--- Start of SUPPLIED ENTRIES ---

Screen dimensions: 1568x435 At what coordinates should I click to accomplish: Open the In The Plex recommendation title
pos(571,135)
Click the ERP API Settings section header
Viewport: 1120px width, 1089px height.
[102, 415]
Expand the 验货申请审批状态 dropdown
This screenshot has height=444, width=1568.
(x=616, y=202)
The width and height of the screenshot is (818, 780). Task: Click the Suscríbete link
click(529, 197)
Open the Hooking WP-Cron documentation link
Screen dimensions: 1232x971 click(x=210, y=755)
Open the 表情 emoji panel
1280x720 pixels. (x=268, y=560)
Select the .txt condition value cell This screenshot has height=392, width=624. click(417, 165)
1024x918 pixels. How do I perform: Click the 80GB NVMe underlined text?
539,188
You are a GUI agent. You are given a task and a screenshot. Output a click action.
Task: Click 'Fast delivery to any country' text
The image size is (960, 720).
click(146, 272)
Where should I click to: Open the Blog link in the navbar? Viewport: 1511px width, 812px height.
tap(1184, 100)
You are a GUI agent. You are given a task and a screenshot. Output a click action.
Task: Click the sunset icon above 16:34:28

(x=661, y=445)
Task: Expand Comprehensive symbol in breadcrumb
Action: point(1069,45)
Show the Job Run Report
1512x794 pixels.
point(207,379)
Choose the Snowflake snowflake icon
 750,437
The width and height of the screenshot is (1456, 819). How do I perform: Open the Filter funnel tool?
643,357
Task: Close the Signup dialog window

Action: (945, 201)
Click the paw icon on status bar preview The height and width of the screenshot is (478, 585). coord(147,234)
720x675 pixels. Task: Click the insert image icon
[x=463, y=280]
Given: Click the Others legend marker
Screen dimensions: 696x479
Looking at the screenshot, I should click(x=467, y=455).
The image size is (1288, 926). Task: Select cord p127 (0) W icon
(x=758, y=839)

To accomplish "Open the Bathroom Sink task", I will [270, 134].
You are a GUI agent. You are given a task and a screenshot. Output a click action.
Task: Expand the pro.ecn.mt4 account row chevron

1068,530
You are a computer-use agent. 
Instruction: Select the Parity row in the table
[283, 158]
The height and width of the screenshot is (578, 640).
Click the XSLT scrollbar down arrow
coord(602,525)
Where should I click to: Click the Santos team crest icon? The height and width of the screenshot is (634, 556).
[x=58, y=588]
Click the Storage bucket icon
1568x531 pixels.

--- End of SUPPLIED ENTRIES ---

WHAT IS EXPECTED
Copy every one of the records above line for line, changing nothing.

TASK ANSWER
Screen dimensions: 1568x435 At what coordinates should I click to accomplish: Open the In The Plex recommendation title
pos(571,135)
Click the ERP API Settings section header
Viewport: 1120px width, 1089px height.
[102, 415]
Expand the 验货申请审批状态 dropdown
This screenshot has height=444, width=1568.
(x=616, y=202)
The width and height of the screenshot is (818, 780). Task: Click the Suscríbete link
click(529, 197)
Open the Hooking WP-Cron documentation link
Screen dimensions: 1232x971 click(x=210, y=755)
Open the 表情 emoji panel
1280x720 pixels. (x=268, y=560)
Select the .txt condition value cell This screenshot has height=392, width=624. click(417, 165)
1024x918 pixels. How do I perform: Click the 80GB NVMe underlined text?
539,188
You are a GUI agent. You are given a task and a screenshot. Output a click action.
Task: Click 'Fast delivery to any country' text
The image size is (960, 720).
click(146, 272)
Where should I click to: Open the Blog link in the navbar? Viewport: 1511px width, 812px height.
tap(1184, 100)
You are a GUI agent. You are given a task and a screenshot. Output a click action.
Task: Click the sunset icon above 16:34:28

(x=661, y=445)
Task: Expand Comprehensive symbol in breadcrumb
Action: point(1069,45)
Show the Job Run Report
1512x794 pixels.
point(207,379)
Choose the Snowflake snowflake icon
 750,437
The width and height of the screenshot is (1456, 819). How do I perform: Open the Filter funnel tool?
643,357
Task: Close the Signup dialog window

Action: (945, 201)
Click the paw icon on status bar preview The height and width of the screenshot is (478, 585). coord(147,234)
720x675 pixels. Task: Click the insert image icon
[x=463, y=280]
Given: Click the Others legend marker
Screen dimensions: 696x479
Looking at the screenshot, I should click(x=467, y=455).
The image size is (1288, 926). Task: Select cord p127 (0) W icon
(x=758, y=839)

To accomplish "Open the Bathroom Sink task", I will [270, 134].
You are a GUI agent. You are given a task and a screenshot. Output a click action.
Task: Expand the pro.ecn.mt4 account row chevron

1068,530
You are a computer-use agent. 
Instruction: Select the Parity row in the table
[283, 158]
The height and width of the screenshot is (578, 640).
Click the XSLT scrollbar down arrow
coord(602,525)
Where should I click to: Click the Santos team crest icon? The height and width of the screenshot is (634, 556).
[x=58, y=588]
Click the Storage bucket icon
1568x531 pixels.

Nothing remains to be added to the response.